___ Records for the task

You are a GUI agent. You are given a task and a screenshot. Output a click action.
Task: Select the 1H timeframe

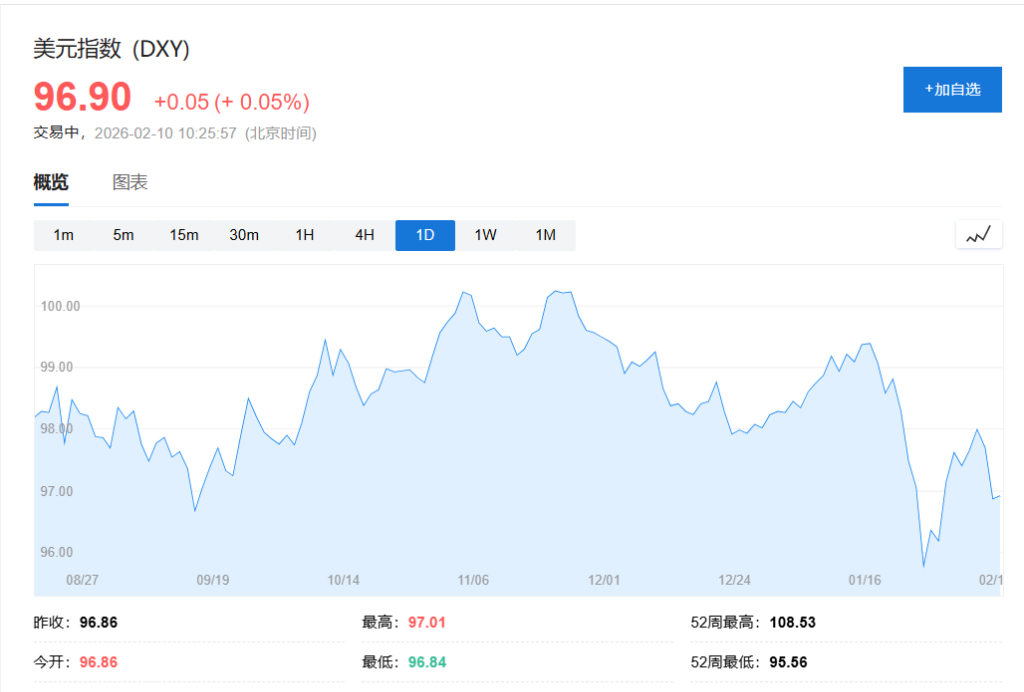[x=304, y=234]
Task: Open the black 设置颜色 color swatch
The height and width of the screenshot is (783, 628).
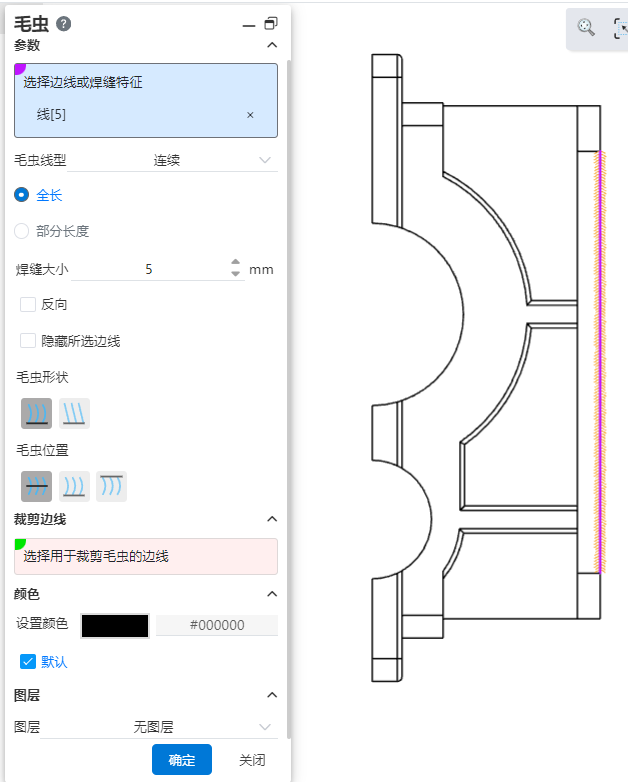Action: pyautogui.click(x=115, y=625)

______
___ Records for the task

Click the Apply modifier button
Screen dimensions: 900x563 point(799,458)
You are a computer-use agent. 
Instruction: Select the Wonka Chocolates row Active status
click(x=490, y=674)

______

→ Aim of the task: Copy out only the lines starting with the line with "Task: Open the black 设置颜色 color swatch" and going on through the line with "Action: pyautogui.click(x=115, y=625)", replacing "swatch" with "chip" and leaving everything else unchanged. Omit the pictures.

→ Problem solution:
Task: Open the black 设置颜色 color chip
The height and width of the screenshot is (783, 628).
Action: pyautogui.click(x=115, y=625)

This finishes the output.